Marconi era defensor da ideia da eternidade do som, da sua perenidade, como se todas as palavras ditas no mundo formassem um palimpsesto sonoro ainda possível de se montar e remontar, e ser ouvido ad infinitum. A história de Marconi evoca esta concepção que encara a passagem do tempo como um acumulador de experiências, onde tudo se constitui e se formata por um eco temporal tal qual um efeito borboleta.
O tempo e sua constituição ainda apresenta-se como um profundo desafio para a filosofia, para literatura, para as artes. É uma projeção intelectual humana? É uma onipresença? É possível controlá-lo? O que é o tempo? Talvez se deduza sua existência por causa de sua influência: pelas rugas que se acumulam nos cantos do rosto, pela memória que vai se subvertendo e alterando a ordem das coisas — “a memória é uma ilha de edição”, diz o poeta Waly Salomão.
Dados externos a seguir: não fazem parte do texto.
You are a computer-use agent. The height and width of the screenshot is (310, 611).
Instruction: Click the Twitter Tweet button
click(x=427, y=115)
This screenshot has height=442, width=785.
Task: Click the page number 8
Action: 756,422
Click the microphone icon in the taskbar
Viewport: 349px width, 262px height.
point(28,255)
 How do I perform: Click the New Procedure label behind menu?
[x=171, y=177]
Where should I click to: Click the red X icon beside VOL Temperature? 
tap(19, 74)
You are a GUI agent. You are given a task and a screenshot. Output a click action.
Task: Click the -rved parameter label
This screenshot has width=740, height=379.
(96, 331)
O Tempo, este com o T maiúsculo, parece insondável, impenetrável, como um poderoso enigma que torna as palavras insuficientes. Talvez seja curioso — em certa medida, emblemático — que uma das mais significantes obras a se debruçar sobre este mistério quase não faça uso de palavras e, ainda assim, elabore um intenso e profundo projeto reflexivo sobre o tempo.
“Aqui”, do quadrinhista e músico Richard McGuire publicada no Brasil pelo selo Quadrinhos (Companhia das Letras), com tradução de Érico Assis, é este punch que nos atordoa com sua dimensão tão vasta sobre um tema tão obscuro. McGuire era aluno de Art Spielgman — autor do também clássico “Maus”, e escreveu uma curta história de seis páginas que contava, em múltiplos quadros sobrepostos, as transições e transformações que o espaço do canto de uma sala passou através do tempo. A história impressionou Spielgman e foi publicada na “Raw”, revista que absorvia o melhor da produção dos quadrinhos alternativos da época.
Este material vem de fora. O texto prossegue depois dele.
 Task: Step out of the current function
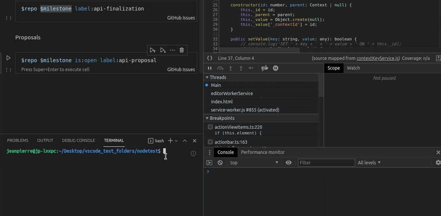pos(241,68)
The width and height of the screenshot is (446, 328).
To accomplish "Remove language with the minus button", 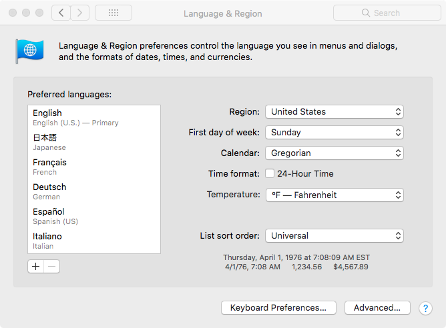I will (x=52, y=267).
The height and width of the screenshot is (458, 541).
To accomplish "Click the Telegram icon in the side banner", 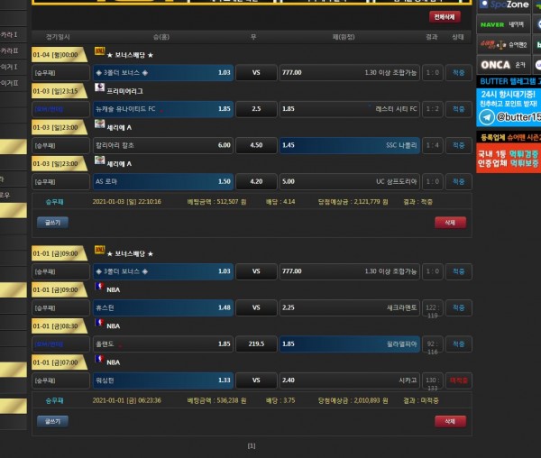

A graphic novel de McGuire, na sua versão definitiva, só foi finalizada mais de 25 anos depois, já com um tamanho maior — a versão estendida tem cerca de 300 páginas. É a única obra de quadrinhos longa do americano, e um clássico inconteste no cânone dos romances gráficos, que abriu, com sua subversão técnica, sua estrutura narrativa, as portas para novas possibilidades de contar uma história.
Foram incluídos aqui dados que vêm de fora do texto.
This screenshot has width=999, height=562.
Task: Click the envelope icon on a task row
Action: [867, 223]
Com maestria, e uma pesquisa muito bem acabada, McGuire traça uma linha disforme do tempo, onde o espaço é o mesmo, ainda que não seja mais o mesmo — como numa interpretação heraclitiana da realidade. Os saltos de tempo que cada quadro dá, apresentam os diferentes momentos daquele espaço na história: de milhares de anos atrás a milhares de anos no futuro.
Nestas transições sobrepostas, acompanhamos alguns acontecimentos banais que se dão naquele canto da sala em diferentes épocas. O que temos ali é um exercício de insinuação. Não existe uma cronologia dos fatos, não existe uma história, não existe encaixe. O que existe é um imenso aglomerado de acontecimentos que evocam a passagem do tempo, como se estivéssemos numa máquina capaz de nos transportar ao passado, nos fincar no presente e nos catapultar ao futuro, mas sem nos deslocar do lugar.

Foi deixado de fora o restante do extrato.